START Source data

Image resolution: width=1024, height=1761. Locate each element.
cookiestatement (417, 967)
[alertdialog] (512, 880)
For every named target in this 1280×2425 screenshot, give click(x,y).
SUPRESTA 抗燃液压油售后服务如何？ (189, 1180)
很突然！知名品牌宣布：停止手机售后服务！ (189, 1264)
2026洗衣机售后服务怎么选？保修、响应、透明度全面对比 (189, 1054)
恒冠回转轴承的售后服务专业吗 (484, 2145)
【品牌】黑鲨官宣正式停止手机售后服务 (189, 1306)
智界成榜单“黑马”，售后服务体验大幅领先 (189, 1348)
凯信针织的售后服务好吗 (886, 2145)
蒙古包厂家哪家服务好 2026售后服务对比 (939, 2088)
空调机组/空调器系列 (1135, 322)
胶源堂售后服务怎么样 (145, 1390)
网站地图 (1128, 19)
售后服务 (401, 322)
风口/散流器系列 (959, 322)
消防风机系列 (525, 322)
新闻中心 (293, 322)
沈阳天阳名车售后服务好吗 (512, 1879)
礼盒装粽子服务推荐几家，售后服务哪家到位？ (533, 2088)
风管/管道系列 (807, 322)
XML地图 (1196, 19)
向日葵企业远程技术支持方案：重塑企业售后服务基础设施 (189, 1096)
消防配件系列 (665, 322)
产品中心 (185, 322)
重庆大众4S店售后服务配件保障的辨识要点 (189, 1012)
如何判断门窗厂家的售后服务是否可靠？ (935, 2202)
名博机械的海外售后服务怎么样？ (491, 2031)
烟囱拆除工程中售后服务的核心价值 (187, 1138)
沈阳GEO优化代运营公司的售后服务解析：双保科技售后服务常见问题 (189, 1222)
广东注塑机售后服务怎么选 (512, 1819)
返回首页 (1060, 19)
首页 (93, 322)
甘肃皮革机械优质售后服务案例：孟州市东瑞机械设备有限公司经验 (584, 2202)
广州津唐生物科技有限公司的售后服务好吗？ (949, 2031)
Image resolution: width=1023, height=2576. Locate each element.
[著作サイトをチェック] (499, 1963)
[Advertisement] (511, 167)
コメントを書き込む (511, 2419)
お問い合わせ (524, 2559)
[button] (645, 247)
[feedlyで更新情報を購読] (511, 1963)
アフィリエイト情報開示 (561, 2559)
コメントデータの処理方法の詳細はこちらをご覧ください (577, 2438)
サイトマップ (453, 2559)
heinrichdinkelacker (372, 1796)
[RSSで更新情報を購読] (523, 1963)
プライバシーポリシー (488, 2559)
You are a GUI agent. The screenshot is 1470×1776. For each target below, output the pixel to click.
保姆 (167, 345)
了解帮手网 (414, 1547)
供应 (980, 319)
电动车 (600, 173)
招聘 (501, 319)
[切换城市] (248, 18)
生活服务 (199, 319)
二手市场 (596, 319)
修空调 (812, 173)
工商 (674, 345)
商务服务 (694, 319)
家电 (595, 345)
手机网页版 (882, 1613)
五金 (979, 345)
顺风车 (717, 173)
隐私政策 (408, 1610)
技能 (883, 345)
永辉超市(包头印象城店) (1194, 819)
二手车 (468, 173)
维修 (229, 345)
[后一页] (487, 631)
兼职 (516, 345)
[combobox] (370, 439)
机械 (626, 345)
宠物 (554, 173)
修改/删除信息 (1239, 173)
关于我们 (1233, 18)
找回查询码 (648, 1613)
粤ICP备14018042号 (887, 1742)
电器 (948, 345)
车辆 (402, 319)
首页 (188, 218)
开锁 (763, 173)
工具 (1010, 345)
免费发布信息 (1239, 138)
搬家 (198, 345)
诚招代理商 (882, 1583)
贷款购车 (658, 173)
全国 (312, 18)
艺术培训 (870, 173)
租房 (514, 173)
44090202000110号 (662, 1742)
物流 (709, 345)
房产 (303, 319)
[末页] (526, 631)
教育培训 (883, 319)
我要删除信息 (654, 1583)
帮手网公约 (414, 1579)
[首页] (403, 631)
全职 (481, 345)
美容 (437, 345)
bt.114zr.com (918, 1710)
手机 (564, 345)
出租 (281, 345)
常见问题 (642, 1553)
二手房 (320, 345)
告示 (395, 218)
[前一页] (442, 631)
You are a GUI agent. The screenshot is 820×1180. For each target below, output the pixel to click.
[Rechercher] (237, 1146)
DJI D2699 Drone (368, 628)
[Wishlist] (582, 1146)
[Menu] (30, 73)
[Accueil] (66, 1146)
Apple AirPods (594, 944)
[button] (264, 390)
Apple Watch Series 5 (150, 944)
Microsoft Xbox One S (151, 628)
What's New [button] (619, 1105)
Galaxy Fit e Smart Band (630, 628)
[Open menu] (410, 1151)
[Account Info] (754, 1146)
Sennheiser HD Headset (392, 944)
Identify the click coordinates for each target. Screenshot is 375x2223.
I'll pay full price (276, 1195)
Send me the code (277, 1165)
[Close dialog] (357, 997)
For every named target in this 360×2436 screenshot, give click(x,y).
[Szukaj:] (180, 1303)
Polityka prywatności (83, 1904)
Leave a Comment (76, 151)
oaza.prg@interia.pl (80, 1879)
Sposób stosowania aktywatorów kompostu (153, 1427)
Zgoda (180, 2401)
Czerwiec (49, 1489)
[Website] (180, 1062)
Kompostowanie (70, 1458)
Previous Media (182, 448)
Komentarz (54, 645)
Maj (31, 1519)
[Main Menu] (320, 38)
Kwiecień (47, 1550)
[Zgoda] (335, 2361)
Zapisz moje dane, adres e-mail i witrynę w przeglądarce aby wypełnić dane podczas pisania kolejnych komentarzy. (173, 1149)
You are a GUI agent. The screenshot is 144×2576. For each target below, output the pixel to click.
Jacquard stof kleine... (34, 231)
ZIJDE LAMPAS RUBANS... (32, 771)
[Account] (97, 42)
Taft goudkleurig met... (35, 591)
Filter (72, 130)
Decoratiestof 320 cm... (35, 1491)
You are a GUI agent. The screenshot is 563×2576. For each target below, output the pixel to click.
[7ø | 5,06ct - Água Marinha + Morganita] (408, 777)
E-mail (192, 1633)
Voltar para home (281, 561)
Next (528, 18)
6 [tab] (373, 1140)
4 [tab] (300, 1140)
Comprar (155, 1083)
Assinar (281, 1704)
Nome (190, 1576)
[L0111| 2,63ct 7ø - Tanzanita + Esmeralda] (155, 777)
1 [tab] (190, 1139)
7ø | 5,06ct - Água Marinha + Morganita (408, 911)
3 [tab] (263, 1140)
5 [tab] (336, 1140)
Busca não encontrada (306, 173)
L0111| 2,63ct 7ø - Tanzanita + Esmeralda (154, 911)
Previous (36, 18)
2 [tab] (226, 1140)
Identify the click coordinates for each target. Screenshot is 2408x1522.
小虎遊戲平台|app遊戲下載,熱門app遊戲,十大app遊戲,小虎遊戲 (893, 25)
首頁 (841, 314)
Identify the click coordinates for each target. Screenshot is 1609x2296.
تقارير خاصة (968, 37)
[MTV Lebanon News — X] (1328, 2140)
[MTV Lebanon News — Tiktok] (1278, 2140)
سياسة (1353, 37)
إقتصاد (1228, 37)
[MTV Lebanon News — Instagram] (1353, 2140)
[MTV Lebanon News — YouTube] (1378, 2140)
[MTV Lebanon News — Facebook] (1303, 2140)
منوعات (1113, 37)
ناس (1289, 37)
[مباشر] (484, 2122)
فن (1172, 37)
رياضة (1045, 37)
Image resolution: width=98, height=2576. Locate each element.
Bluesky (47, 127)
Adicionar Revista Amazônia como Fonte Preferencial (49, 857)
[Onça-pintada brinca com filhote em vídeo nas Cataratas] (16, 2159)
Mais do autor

END Source data

■ Work request:
A faithful copy of all the records is required.

■ Result of the task:
Image resolution: width=1024, height=1761. Locate each element.
cookiestatement (417, 967)
[alertdialog] (512, 880)
For every named target in this 1280×2425 screenshot, give click(x,y).
SUPRESTA 抗燃液压油售后服务如何？ (189, 1180)
很突然！知名品牌宣布：停止手机售后服务！ (189, 1264)
2026洗衣机售后服务怎么选？保修、响应、透明度全面对比 (189, 1054)
恒冠回转轴承的售后服务专业吗 (484, 2145)
【品牌】黑鲨官宣正式停止手机售后服务 (189, 1306)
智界成榜单“黑马”，售后服务体验大幅领先 (189, 1348)
凯信针织的售后服务好吗 (886, 2145)
蒙古包厂家哪家服务好 2026售后服务对比 (939, 2088)
空调机组/空调器系列 (1135, 322)
胶源堂售后服务怎么样 (145, 1390)
网站地图 (1128, 19)
售后服务 (401, 322)
风口/散流器系列 (959, 322)
消防风机系列 (525, 322)
新闻中心 (293, 322)
沈阳天阳名车售后服务好吗 (512, 1879)
礼盒装粽子服务推荐几家，售后服务哪家到位？ (533, 2088)
风管/管道系列 (807, 322)
XML地图 (1196, 19)
向日葵企业远程技术支持方案：重塑企业售后服务基础设施 (189, 1096)
消防配件系列 (665, 322)
产品中心 (185, 322)
重庆大众4S店售后服务配件保障的辨识要点 (189, 1012)
如何判断门窗厂家的售后服务是否可靠？ (935, 2202)
名博机械的海外售后服务怎么样？ (491, 2031)
烟囱拆除工程中售后服务的核心价值 (187, 1138)
沈阳GEO优化代运营公司的售后服务解析：双保科技售后服务常见问题 (189, 1222)
广东注塑机售后服务怎么选 (512, 1819)
返回首页 (1060, 19)
首页 (93, 322)
甘肃皮革机械优质售后服务案例：孟州市东瑞机械设备有限公司经验 (584, 2202)
广州津唐生物科技有限公司的售后服务好吗？ (949, 2031)
Image resolution: width=1023, height=2576. Locate each element.
[著作サイトをチェック] (499, 1963)
[Advertisement] (511, 167)
コメントを書き込む (511, 2419)
お問い合わせ (524, 2559)
[button] (645, 247)
[feedlyで更新情報を購読] (511, 1963)
アフィリエイト情報開示 (561, 2559)
コメントデータの処理方法の詳細はこちらをご覧ください (577, 2438)
サイトマップ (453, 2559)
heinrichdinkelacker (372, 1796)
[RSSで更新情報を購読] (523, 1963)
プライバシーポリシー (488, 2559)
You are a GUI agent. The screenshot is 1470×1776. For each target below, output the pixel to click.
保姆 (167, 345)
了解帮手网 (414, 1547)
供应 (980, 319)
电动车 (600, 173)
招聘 (501, 319)
[切换城市] (248, 18)
生活服务 (199, 319)
二手市场 (596, 319)
修空调 (812, 173)
工商 (674, 345)
商务服务 (694, 319)
家电 (595, 345)
手机网页版 (882, 1613)
五金 (979, 345)
顺风车 (717, 173)
隐私政策 (408, 1610)
技能 (883, 345)
永辉超市(包头印象城店) (1194, 819)
二手车 (468, 173)
维修 (229, 345)
[后一页] (487, 631)
兼职 (516, 345)
[combobox] (370, 439)
机械 (626, 345)
宠物 (554, 173)
修改/删除信息 (1239, 173)
关于我们 (1233, 18)
找回查询码 (648, 1613)
粤ICP备14018042号 (887, 1742)
电器 (948, 345)
车辆 (402, 319)
首页 (188, 218)
开锁 (763, 173)
工具 (1010, 345)
免费发布信息 (1239, 138)
搬家 (198, 345)
诚招代理商 (882, 1583)
贷款购车 (658, 173)
全国 (312, 18)
艺术培训 (870, 173)
租房 (514, 173)
44090202000110号 (662, 1742)
物流 (709, 345)
房产 (303, 319)
[末页] (526, 631)
教育培训 (883, 319)
我要删除信息 (654, 1583)
帮手网公约 (414, 1579)
[首页] (403, 631)
全职 (481, 345)
美容 (437, 345)
bt.114zr.com (918, 1710)
手机 (564, 345)
出租 (281, 345)
常见问题 (642, 1553)
二手房 (320, 345)
告示 (395, 218)
[前一页] (442, 631)
You are a GUI agent. The screenshot is 820×1180. For each target below, output the pixel to click.
[Rechercher] (237, 1146)
DJI D2699 Drone (368, 628)
[Wishlist] (582, 1146)
[Menu] (30, 73)
[Accueil] (66, 1146)
Apple AirPods (594, 944)
[button] (264, 390)
Apple Watch Series 5 (150, 944)
Microsoft Xbox One S (151, 628)
What's New [button] (619, 1105)
Galaxy Fit e Smart Band (630, 628)
[Open menu] (410, 1151)
[Account Info] (754, 1146)
Sennheiser HD Headset (392, 944)
Identify the click coordinates for each target. Screenshot is 375x2223.
I'll pay full price (276, 1195)
Send me the code (277, 1165)
[Close dialog] (357, 997)
For every named target in this 360×2436 screenshot, give click(x,y).
[Szukaj:] (180, 1303)
Polityka prywatności (83, 1904)
Leave a Comment (76, 151)
oaza.prg@interia.pl (80, 1879)
Sposób stosowania aktywatorów kompostu (153, 1427)
Zgoda (180, 2401)
Czerwiec (49, 1489)
[Website] (180, 1062)
Kompostowanie (70, 1458)
Previous Media (182, 448)
Komentarz (54, 645)
Maj (31, 1519)
[Main Menu] (320, 38)
Kwiecień (47, 1550)
[Zgoda] (335, 2361)
Zapisz moje dane, adres e-mail i witrynę w przeglądarce aby wypełnić dane podczas pisania kolejnych komentarzy. (173, 1149)
You are a GUI agent. The screenshot is 144×2576. For each target below, output the pixel to click.
Jacquard stof kleine... (34, 231)
ZIJDE LAMPAS RUBANS... (32, 771)
[Account] (97, 42)
Taft goudkleurig met... (35, 591)
Filter (72, 130)
Decoratiestof 320 cm... (35, 1491)
You are a GUI agent. The screenshot is 563×2576. For each target below, output the pixel to click.
[7ø | 5,06ct - Água Marinha + Morganita] (408, 777)
E-mail (192, 1633)
Voltar para home (281, 561)
Next (528, 18)
6 [tab] (373, 1140)
4 [tab] (300, 1140)
Comprar (155, 1083)
Assinar (281, 1704)
Nome (190, 1576)
[L0111| 2,63ct 7ø - Tanzanita + Esmeralda] (155, 777)
1 [tab] (190, 1139)
7ø | 5,06ct - Água Marinha + Morganita (408, 911)
3 [tab] (263, 1140)
5 [tab] (336, 1140)
Busca não encontrada (306, 173)
L0111| 2,63ct 7ø - Tanzanita + Esmeralda (154, 911)
Previous (36, 18)
2 [tab] (226, 1140)
Identify the click coordinates for each target. Screenshot is 2408x1522.
小虎遊戲平台|app遊戲下載,熱門app遊戲,十大app遊戲,小虎遊戲 (893, 25)
首頁 (841, 314)
Identify the click coordinates for each target. Screenshot is 1609x2296.
تقارير خاصة (968, 37)
[MTV Lebanon News — X] (1328, 2140)
[MTV Lebanon News — Tiktok] (1278, 2140)
سياسة (1353, 37)
إقتصاد (1228, 37)
[MTV Lebanon News — Instagram] (1353, 2140)
[MTV Lebanon News — YouTube] (1378, 2140)
[MTV Lebanon News — Facebook] (1303, 2140)
منوعات (1113, 37)
ناس (1289, 37)
[مباشر] (484, 2122)
فن (1172, 37)
رياضة (1045, 37)
Image resolution: width=98, height=2576. Locate each element.
Bluesky (47, 127)
Adicionar Revista Amazônia como Fonte Preferencial (49, 857)
[Onça-pintada brinca com filhote em vídeo nas Cataratas] (16, 2159)
Mais do autor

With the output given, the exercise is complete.